Warren Buffett once said,
When a management with a reputation for brilliance tackles a business with a reputation for bad economics, it is the reputation of the business that remains intact. If you subscribe to this idea, then the opposite should also hold true. That is to say, when bad management presides over a sound business model, it should be the reputation of the management team that wins out. But regardless of the business, if poor decisions are being made, the business will render poor outcomes.
You will be hard pressed these days to find any management team other than those at Apple (NASDAQ:AAPL) who deserves more credit than the executives at Oracle (NYSE:ORCL). Unlike many giant technology names of the late 80s and early to mid 90s, they have been able to avoid the depression that seems to be so common today amongst our tech bellwethers. Names like Microsoft (NASDAQ:MSFT), Cisco (NASDAQ:CSCO) and even worst, Novell (NASDAQ:NOVL) and Lotus Software come to mind when discussing languish - whether in innovation or stock price.
Underestimating Good Management
When talking about disappointment, Novell merits special consideration. Once thought to be a legitimate competitor to Microsoft in network operating systems with its Netware Enterprise products, they are now left wondering what could have been. Through their own ineptitude, they allowed rivals (some smaller and bigger) to eat away at their market share until they saw no other alternative but to leave the market entirely. It remains sad to analyze their progression into technological obscurity.
I once discussed about how I allowed Oracle's stock to get away from me a couple of years ago. It was a mistake that I was determined to never repeat. I marvel at the potential gains that I left on the table because I was too quick with the trigger. The lesson that I learned from that was (as Mr. Buffett suggests) - never doubt the abilities of a great management team. But today, it appears that is exactly what Wall Street analysts are doing as it relates to Oracle as they appear unwilling to forgive the database giant for its recent earnings miss - its first in 10 years, which is why I consider the recent stock performance so be nothing other than a gross overreaction.

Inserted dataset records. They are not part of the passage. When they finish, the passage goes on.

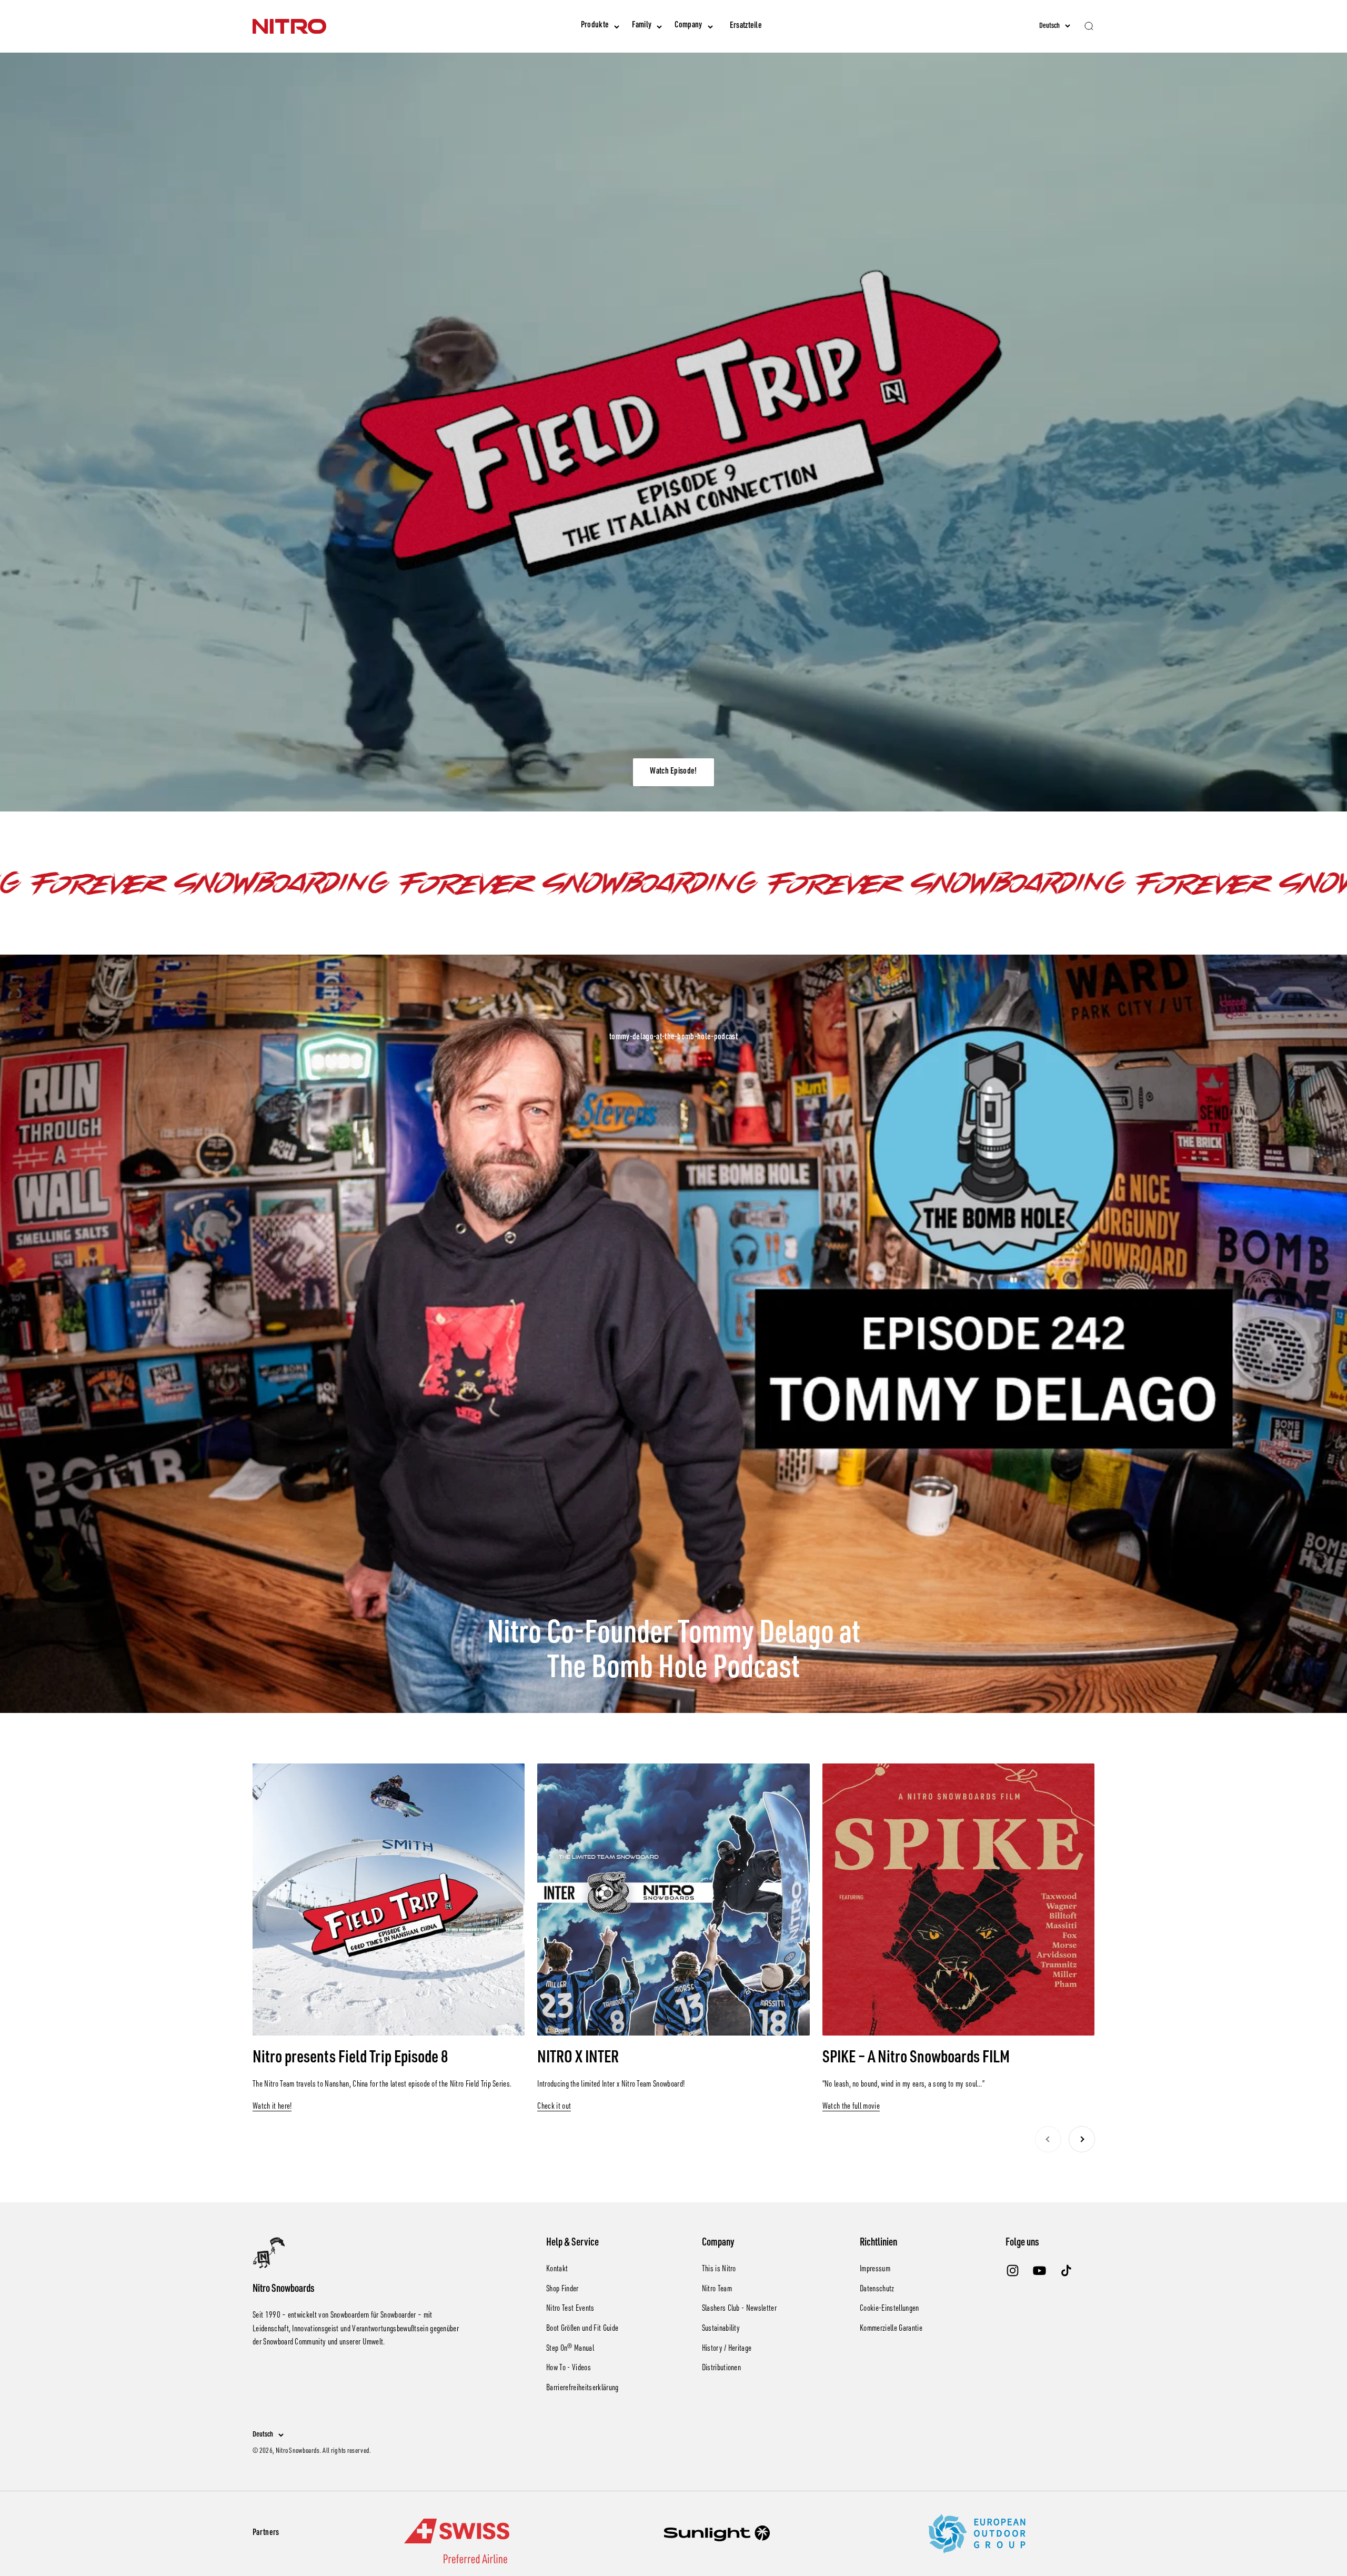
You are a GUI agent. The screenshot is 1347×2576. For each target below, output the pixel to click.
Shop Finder (562, 2290)
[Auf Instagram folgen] (1013, 2270)
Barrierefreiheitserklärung (582, 2388)
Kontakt (557, 2270)
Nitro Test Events (570, 2309)
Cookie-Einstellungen (889, 2309)
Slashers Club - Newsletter (739, 2309)
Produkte (595, 26)
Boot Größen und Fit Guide (582, 2329)
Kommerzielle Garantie (891, 2329)
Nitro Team (717, 2290)
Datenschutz (877, 2290)
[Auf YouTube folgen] (1039, 2270)
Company (688, 26)
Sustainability (721, 2329)
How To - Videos (568, 2368)
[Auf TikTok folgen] (1066, 2270)
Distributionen (721, 2368)
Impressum (875, 2270)
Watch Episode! (673, 772)
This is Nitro (719, 2270)
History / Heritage (727, 2349)
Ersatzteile (746, 26)
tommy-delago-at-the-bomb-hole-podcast (673, 1038)
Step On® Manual (570, 2349)
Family (641, 26)
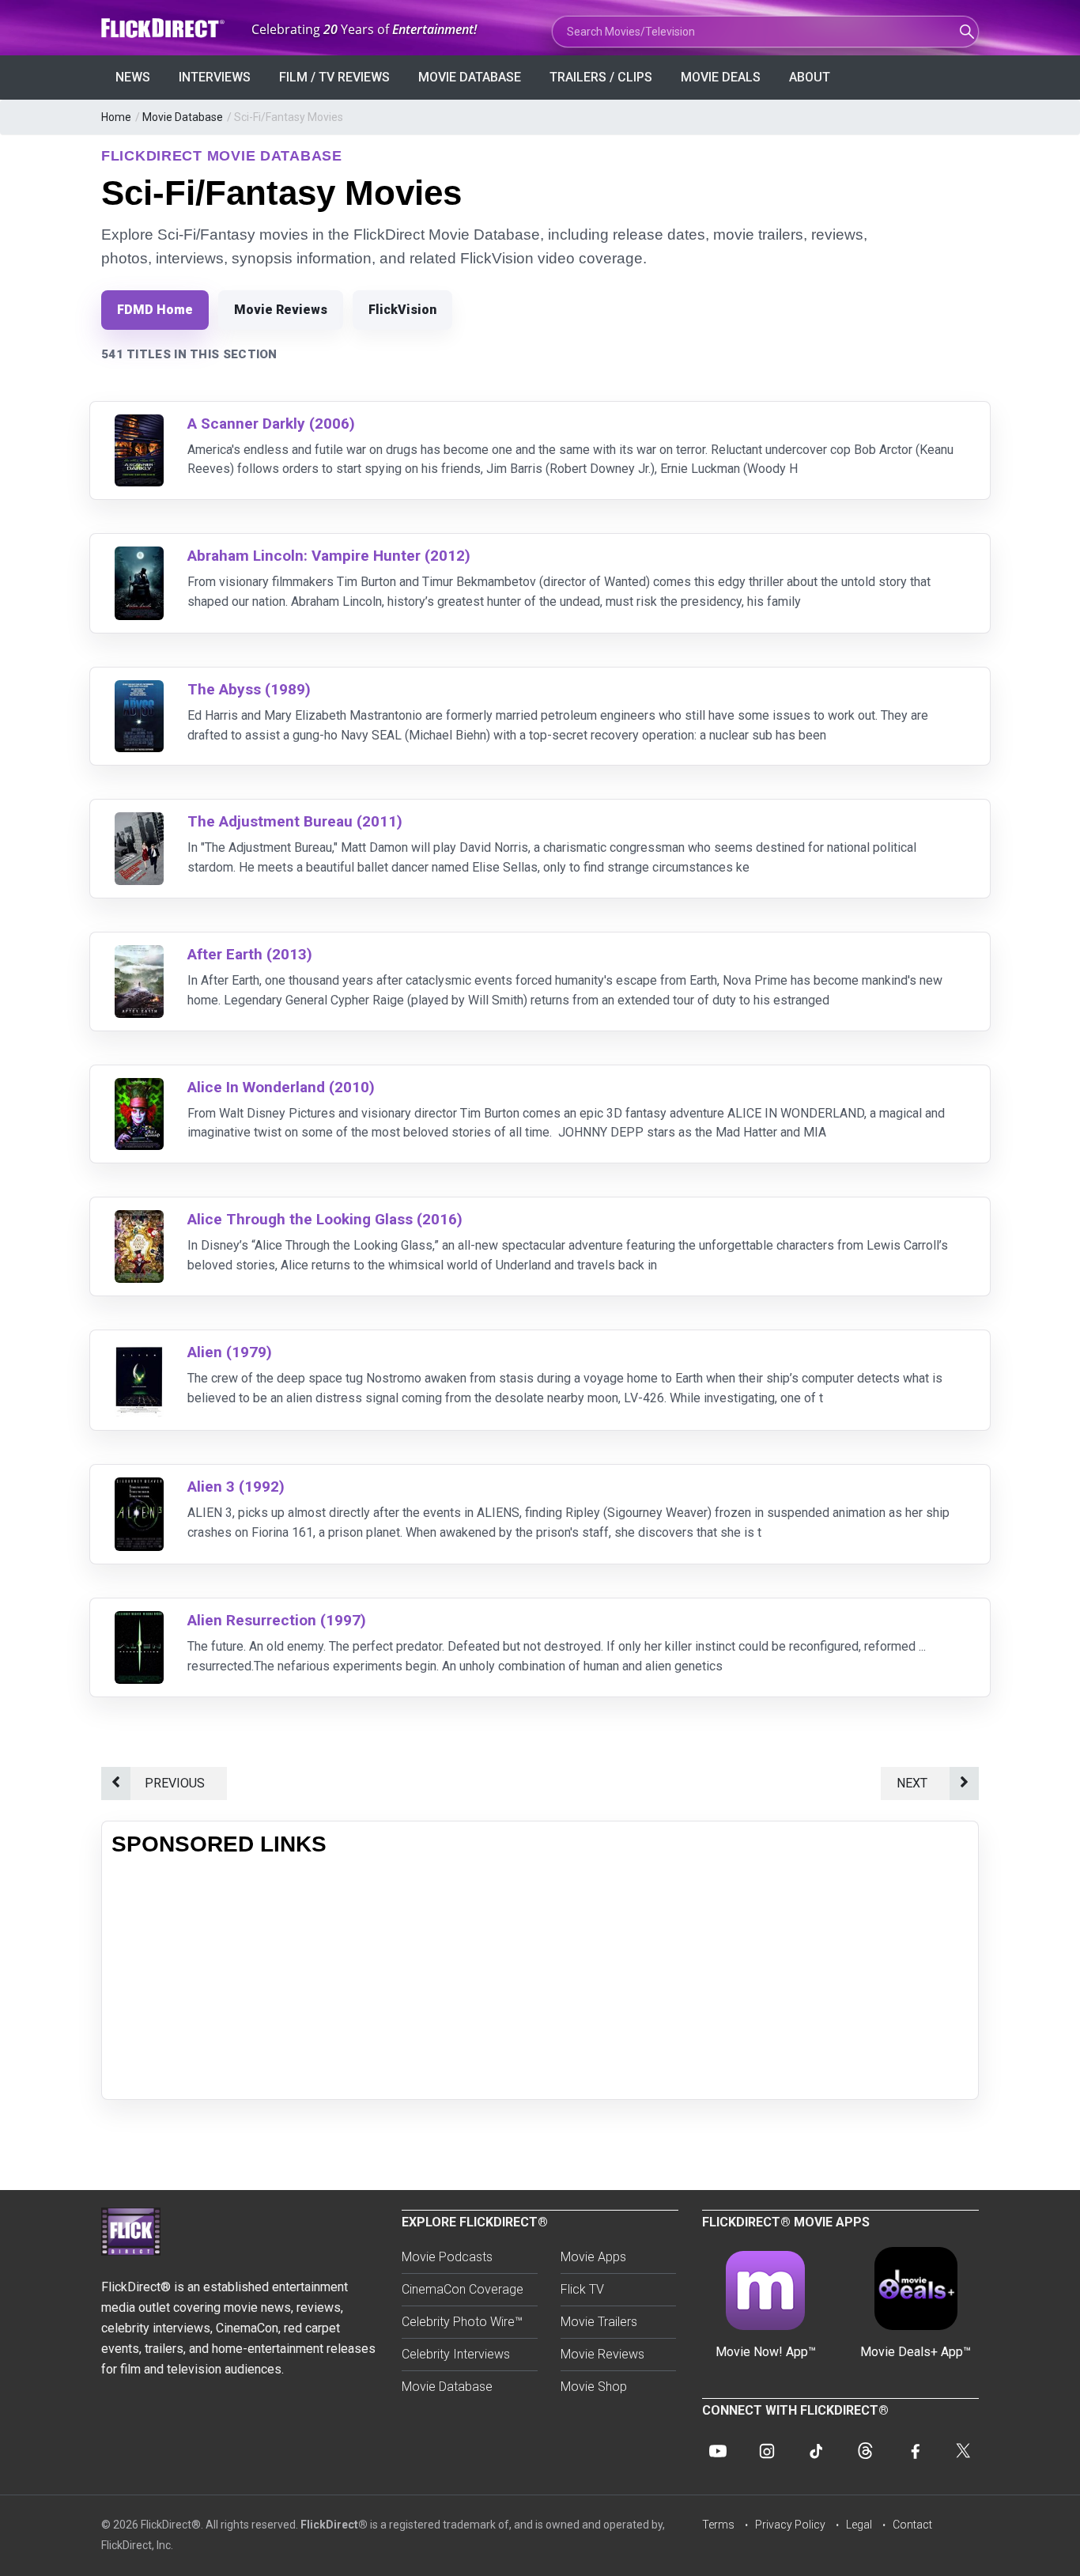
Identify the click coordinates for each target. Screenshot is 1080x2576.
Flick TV (582, 2289)
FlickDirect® (334, 2524)
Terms (718, 2524)
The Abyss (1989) (249, 689)
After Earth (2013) (249, 954)
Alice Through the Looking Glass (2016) (325, 1219)
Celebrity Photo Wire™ (462, 2321)
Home (116, 117)
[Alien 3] (139, 1487)
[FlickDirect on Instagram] (767, 2451)
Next (915, 1783)
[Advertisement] (540, 1979)
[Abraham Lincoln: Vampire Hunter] (139, 556)
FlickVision (402, 309)
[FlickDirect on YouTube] (718, 2451)
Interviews (215, 77)
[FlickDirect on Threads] (865, 2451)
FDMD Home (155, 309)
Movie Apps (593, 2256)
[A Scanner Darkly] (139, 424)
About (809, 77)
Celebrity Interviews (456, 2354)
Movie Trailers (599, 2321)
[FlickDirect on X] (963, 2451)
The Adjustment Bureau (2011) (294, 821)
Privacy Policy (790, 2524)
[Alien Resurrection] (139, 1620)
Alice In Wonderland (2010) (281, 1087)
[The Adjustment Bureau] (139, 822)
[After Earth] (139, 955)
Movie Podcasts (447, 2256)
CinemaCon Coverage (462, 2289)
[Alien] (139, 1352)
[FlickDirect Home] (164, 28)
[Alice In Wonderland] (139, 1087)
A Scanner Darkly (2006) (271, 423)
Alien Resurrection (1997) (276, 1620)
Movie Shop (594, 2386)
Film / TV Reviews (334, 77)
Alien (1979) (229, 1352)
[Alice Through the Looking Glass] (139, 1219)
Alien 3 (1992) (236, 1486)
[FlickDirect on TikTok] (816, 2451)
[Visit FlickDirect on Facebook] (914, 2451)
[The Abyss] (139, 690)
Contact (912, 2524)
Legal (859, 2524)
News (132, 77)
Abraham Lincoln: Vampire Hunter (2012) (328, 556)
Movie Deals (721, 77)
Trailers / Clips (600, 77)
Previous (178, 1783)
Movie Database (469, 77)
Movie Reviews (280, 309)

During the earnings conference call, management spoke of some struggles to close sales as the quarter ended, which reflected uncertainty in financial markets and caused a number of customers to pull back on spending. Management also detailed that new software and hardware products, including Exadata and Exalogic, sold well and beat out servers that combine features from market leading competitor Intel (NASDAQ:INTC).
The Quarter That Was
In the quarter ending November 30, the company reported a profit of 54 cents per share while analysts were projecting profits of 57 cents. The bright side of the report was that new software sales rose slightly - 2% year-over-year to $2 billion. Management also added that it expects hard revenue declines of 5% and 15% while also projecting new software sales growth of flat to 10% - another disappointment as analysts were forecasting growth of 7%.
As a long time shareholder, I can tell you that the company has had better reports. But one thing that it also has is good sound management - and it seems that Wall Street continues to underestimate them. Analysts have overlooked the fact that Oracle had anticipated weakness in certain segments of its business preemptively positioned itself for the technological shift within the cloud that will allow it to remain dominant in the corporate enterprise sector. Yet, it would seem that the market had developed a bit of anxiety over its earnings and the likelihood that a rebound in IT spending was less possible in 2012. But for Oracle, other streams of revenue and growth have always been par for the course.
Managing the Cloud
We have seen recent evidence of this strategy when it acquired RightNow, the cloud-based customer experience suite designed to help organizations deliver customer experiences across the web and social networks. And then recently when it acquired human resources software maker Taleo for $1.9 billion - a deal that is expected to close this year. The company realizes that it cannot rest on its laurels because the competition for the cloud is growing fierce. Companies such as IBM, Cisco (CSCO), SAP (NYSE:SAP) as well as Microsoft and to a lesser extent well as Hewlett Packard (NYSE:HPQ) all have been targeting the same pie that it expected to grow for the next decade. But what sets Oracle apart for the rest is its leading business applications as well as its leading database software solutions that will certainly be in greater demand - particularly with its increasing integration in business software, hardware, platforms and use.
Being dominant well into the future has always been Oracle's top priority. Oracle's CEO Larry Ellison has shown that he and his team are not only able to move Oracle in the right direction, but the company plans to sustain its growth ratios and increase profitability by focusing on the enterprise database market. The company's ability to be forward looking have caused them to set their sights not only on virtualization, but also cloud computing technologies - which is (in my opinion) the future of computing services. With their industry experience and sound management team, are you ready to bet against them?